Dans le domaine de la santé, reprenez le pouvoir !

L’empowerment est une notion aujourd’hui un peu fourre-tout, mais qui recouvre en réalité une dimension politique et sociale importante. Dans cet article, nous allons revenir sur la signification du terme, son utilisation dans le champ militant et son application dans celui de la santé, au sein duquel Malo et ses missions s’inscrivent.

L’empower quoi ?

L’empowerment, pour le dire de façon claire et concise, c’est l’idée de récupérer du pouvoir dans certains champs. On parle parfois d’autonomisation — c’est en tout cas la préconisation de l’Office québécois de la langue française.
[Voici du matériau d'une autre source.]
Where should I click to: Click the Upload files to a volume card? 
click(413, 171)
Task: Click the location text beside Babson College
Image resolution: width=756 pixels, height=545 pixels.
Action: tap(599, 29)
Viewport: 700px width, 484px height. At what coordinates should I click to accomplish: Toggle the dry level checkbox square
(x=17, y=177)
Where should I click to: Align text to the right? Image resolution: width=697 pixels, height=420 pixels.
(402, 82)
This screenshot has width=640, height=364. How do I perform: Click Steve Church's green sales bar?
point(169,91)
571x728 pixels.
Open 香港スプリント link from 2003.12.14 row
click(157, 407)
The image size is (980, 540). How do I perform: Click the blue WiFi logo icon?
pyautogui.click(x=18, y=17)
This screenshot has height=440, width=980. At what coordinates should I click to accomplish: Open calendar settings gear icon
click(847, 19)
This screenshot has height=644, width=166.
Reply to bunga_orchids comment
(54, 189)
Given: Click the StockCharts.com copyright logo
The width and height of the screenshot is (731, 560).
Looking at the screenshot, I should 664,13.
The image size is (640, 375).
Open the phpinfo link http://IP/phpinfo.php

Il s’agit d’octroyer davantage de pouvoir à des individus ou à des groupes pour agir sur leurs conditions sociales, économiques et politiques et les problématiques auxquelles ils sont confrontés. La dynamique d’empowerment commence par la prise de conscience d’une situation totale ou partielle de domination, qui va enclencher la mise en place d’une série d’actions pour retrouver un espace de liberté et de choix.

Empowerment et militantisme

Petit retour en arrière historique pour comprendre l’essence du concept : la notion d’empowerment est née dans les milieux de recherche anglophones à la fin des années 1970, dans des champs divers comme « le service social, la psychologie sociale, la santé publique, l’alphabétisation des adultes ou le développement communautaire ».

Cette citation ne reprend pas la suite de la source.